== Data listing ==
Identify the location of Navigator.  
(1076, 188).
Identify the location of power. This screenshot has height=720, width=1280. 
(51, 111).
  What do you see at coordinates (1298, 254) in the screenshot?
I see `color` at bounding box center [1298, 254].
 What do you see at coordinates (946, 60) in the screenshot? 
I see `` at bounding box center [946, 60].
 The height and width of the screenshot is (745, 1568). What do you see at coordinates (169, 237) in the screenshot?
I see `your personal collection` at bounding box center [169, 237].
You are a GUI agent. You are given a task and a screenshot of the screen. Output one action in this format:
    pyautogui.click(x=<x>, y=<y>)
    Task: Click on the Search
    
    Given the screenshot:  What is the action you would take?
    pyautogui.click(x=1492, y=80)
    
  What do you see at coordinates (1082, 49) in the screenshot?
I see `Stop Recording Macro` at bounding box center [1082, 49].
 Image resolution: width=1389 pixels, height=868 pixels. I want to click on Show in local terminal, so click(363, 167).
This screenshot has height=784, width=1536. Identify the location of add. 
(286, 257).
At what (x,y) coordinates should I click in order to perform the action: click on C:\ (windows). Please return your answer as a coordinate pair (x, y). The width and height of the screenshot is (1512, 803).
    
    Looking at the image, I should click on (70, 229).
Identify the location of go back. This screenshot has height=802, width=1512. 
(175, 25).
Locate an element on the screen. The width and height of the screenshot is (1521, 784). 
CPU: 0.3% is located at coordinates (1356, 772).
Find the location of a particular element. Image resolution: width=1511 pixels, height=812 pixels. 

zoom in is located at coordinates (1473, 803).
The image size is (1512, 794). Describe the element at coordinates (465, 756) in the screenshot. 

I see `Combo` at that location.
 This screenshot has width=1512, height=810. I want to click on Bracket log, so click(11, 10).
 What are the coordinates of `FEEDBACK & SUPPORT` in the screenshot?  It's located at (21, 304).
===
Directions – Copy the entries verbatim from the beginning through the line that contains "(286, 257).", including that line.

Output of the task –
Identify the location of Navigator.  
(1076, 188).
Identify the location of power. This screenshot has height=720, width=1280. 
(51, 111).
  What do you see at coordinates (1298, 254) in the screenshot?
I see `color` at bounding box center [1298, 254].
 What do you see at coordinates (946, 60) in the screenshot? 
I see `` at bounding box center [946, 60].
 The height and width of the screenshot is (745, 1568). What do you see at coordinates (169, 237) in the screenshot?
I see `your personal collection` at bounding box center [169, 237].
You are a GUI agent. You are given a task and a screenshot of the screen. Output one action in this format:
    pyautogui.click(x=<x>, y=<y>)
    Task: Click on the Search
    
    Given the screenshot:  What is the action you would take?
    pyautogui.click(x=1492, y=80)
    
  What do you see at coordinates (1082, 49) in the screenshot?
I see `Stop Recording Macro` at bounding box center [1082, 49].
 Image resolution: width=1389 pixels, height=868 pixels. I want to click on Show in local terminal, so click(363, 167).
This screenshot has height=784, width=1536. Identify the location of add. 
(286, 257).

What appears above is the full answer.